All photos by Jake Goss.
Words by Mark Tucker.
Fatbikes! Fatbikes everywhere! That was the scene at the third iteration of Winterbike at Kingdom Trails Nordic Center. A couple hundred riders showed up Saturday to ride bikes on the snow and generally have a good time. Each year this event keeps getting bigger and more fun. The first year the crowd was relatively small and only a handful of people had those strange, new bikes. Last year was bigger and pretty evenly split. This time around, not only were there even more people, there were only a few riders on regular mountain bikes – not that they weren’t welcome or didn’t have a good time. The sport has grown like crazy.
The first two years Winterbike was held, it was more like spring skiing with warm, sunny weather that turned the snow to soft corn by the afternoon. Not this year. Winterbike was wintery. The temperatures started around -12F when I left the house that morning and didn’t even get above zero until sometime mid-morning, at least according to these folks. That wasn’t enough to dampen the mood though; we were all there to have a good time riding, and that’s what we did.
This year, Winterbike was relocated to Kingdom Trail’s new winter office at the Wildflower Inn. Initially, I wasn’t sure how well that would work out since I really enjoyed myself at the previous venue. It turned out to be a pretty big improvement. Being central to the network of singletrack on Darling Hill opened things up to even better riding options. When the event was held at the end of Dashney Road, all that great singletrack was more of a peripheral aspect with only a small group of riders getting the experience.
I ended up helping lead the “epic” ride in Jeff Hale’s absence. Our ride was the first to leave in the morning and we got off to a cold start. Every group ride is required to have at least one stop for a mechanical. Thankfully, our small group was able to get those out of the way early on. With repairs and adjustments put behind us, we spent the first couple of hours hitting much of the terrain on the east side of Darling Hill. Occasionally, we ran into another group ride at trail junctions. Some of the groups were surprisingly big this year – I was starting to feel like I was stopped at a train crossing in Kansas, only enjoying the wait a little more.
Late in the morning, we hit the aid station located at the pavilion at the top of Old Webs for a brief refuel. The floor of the pavilion was covered with some of the most polished, low-friction ice I’ve seen in quite a while. It would have been great for curling, but not so great when you’re walking around in bike shoes or boots. Eventually, things were moved outside before anyone actually got hurt. When we arrived, there were only a handful of riders there; but by the time our small group got moving again, several other groups converged on the location. There were easily fifty bikes strewn around the snow and enough people that it took several minutes to navigate out of the crowds before we could start riding again.
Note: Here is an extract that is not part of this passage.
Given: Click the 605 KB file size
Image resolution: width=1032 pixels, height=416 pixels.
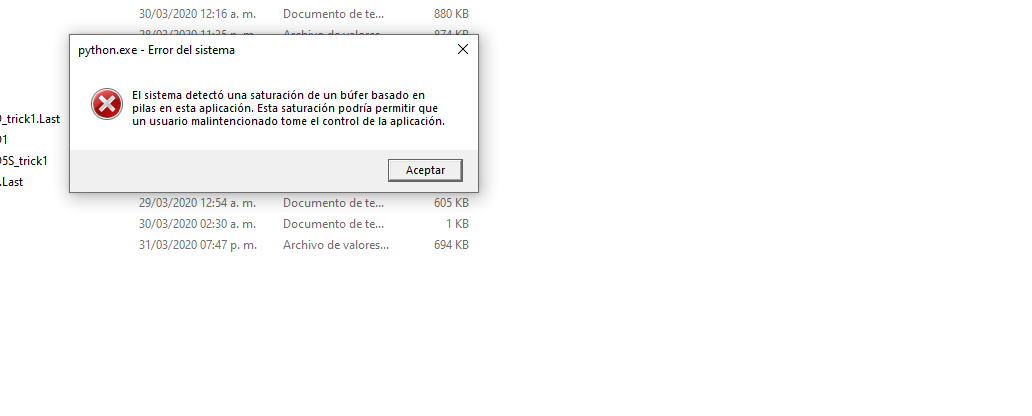Looking at the screenshot, I should [x=452, y=203].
After taking in some additional calories, our group picked up the pace for the remainder of the ride. We covered a good portion of the west side of Darling Hill. The snow there had seen less riding and, being softer, was a little more work to ride. This was one of the very few times I honestly felt that a set of 4.8″ tires might have been better than my 4″ Nates. Regardless, it was still fun to ride.
Riding in the winter can vary tremendously with the snow and weather conditions. This weekend the trail conditions were nearly perfect. The snow was firm and grippy as long as you stuck to the packed trails. A LOT of work went into getting the trails into shape after last week’s rain. The KT staff put in a lot of hours and many of us who are local to the area went to work with snowshoes packing and shaping the trails. (Kudos go to Orion for the packing job on Pines!). It all paid off.
Back at the Nordic center, the Market Cafe was serving up soup, sandwiches and some awesome burritos for lunch. We also had the option of going across the road to Juniper’s restaurant. There was no shortage of Long Trail Ale to go with lunch if that was your desire.
After lunch, the 6X race commenced. With the new venue, the course was laid out so we could have a good view of the entire race. The groomed course still left some soft snow patches to keep things interesting for the racers and to provide ample carnage for the crowd to enjoy. Those that made the podium, both men and women, received some decent prize money and a respectable bag of bike goods.
The remainder of the afternoon was filled with raffles, various contests for schwag, a bike balance contest, bike demos from several shops or just hanging around the fire. There were a lot of vendors this year and enough demo bikes available that you could spend the entire afternoon just trying out different fatbikes.
Once again, Winterbike turned out to be a great time. I’ve looked forward to this event every winter since they started having it and I’ve never been disappointed. My only regret is that we only do this once a year.